# DESCRIPCIÓN DEL PROBLEMA
Por favor, transcribe completa y sin cambios la noticia sobre los despidos en Johnson's que aparece más abajo.

# DOCUMENTO DE ORIGEN
..............................

Domingo 4 de enero de 2009
El 29 de diciembre, entre los preparativos para festejar el Año Nuevo, Johnson's despidió a casi 1.100 trabajadores de sus distintas sucursales. Los argumentos de la multitienda fueron falta de liquidez en el flujo de caja; desorden administrativo; que la empresa estaba alargando demasiado los plazos para pagar el arriendo de locales y proveedores, y la próxima implementación de la ley de la "semana corrida", que incluye el pago a los empleados del comercio de los días de descanso no trabajados y que, según dijeron los ejecutivos de la compañía de Marcelo Calderón, los obliga a ajustar sus costos por remuneraciones.
Entre los echados hay 650 empleados de tiendas; 190 asistentes de ventas, cajeros y administrativos, 80 bodegueros, 40 funcionarios de la fábrica de confecciones y 120 empleados del área de créditos.

..............................

# LISTADO PROPORCIONADO

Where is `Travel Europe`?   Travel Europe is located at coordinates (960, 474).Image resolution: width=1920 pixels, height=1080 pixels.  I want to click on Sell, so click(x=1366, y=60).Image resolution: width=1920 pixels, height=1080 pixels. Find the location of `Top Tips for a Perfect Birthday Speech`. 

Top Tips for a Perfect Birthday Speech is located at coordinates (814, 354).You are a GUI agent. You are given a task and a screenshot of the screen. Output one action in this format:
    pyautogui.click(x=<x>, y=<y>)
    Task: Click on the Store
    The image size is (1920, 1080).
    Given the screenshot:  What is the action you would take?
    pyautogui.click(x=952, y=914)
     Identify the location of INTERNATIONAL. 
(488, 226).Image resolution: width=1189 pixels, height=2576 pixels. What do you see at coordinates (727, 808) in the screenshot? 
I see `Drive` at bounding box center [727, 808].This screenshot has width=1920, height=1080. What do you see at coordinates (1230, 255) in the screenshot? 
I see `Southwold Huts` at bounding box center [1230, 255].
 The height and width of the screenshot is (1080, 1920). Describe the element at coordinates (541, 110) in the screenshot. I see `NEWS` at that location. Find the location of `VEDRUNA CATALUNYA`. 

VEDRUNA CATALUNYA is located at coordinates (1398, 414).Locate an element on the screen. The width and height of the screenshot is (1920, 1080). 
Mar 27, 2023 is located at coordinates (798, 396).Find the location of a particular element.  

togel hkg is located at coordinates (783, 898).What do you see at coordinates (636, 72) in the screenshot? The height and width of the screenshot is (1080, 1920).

..............................

# TU SOLUCIÓN
Domingo 4 de enero de 2009
El 29 de diciembre, entre los preparativos para festejar el Año Nuevo, Johnson's despidió a casi 1.100 trabajadores de sus distintas sucursales. Los argumentos de la multitienda fueron falta de liquidez en el flujo de caja; desorden administrativo; que la empresa estaba alargando demasiado los plazos para pagar el arriendo de locales y proveedores, y la próxima implementación de la ley de la "semana corrida", que incluye el pago a los empleados del comercio de los días de descanso no trabajados y que, según dijeron los ejecutivos de la compañía de Marcelo Calderón, los obliga a ajustar sus costos por remuneraciones.
Entre los echados hay 650 empleados de tiendas; 190 asistentes de ventas, cajeros y administrativos, 80 bodegueros, 40 funcionarios de la fábrica de confecciones y 120 empleados del área de créditos.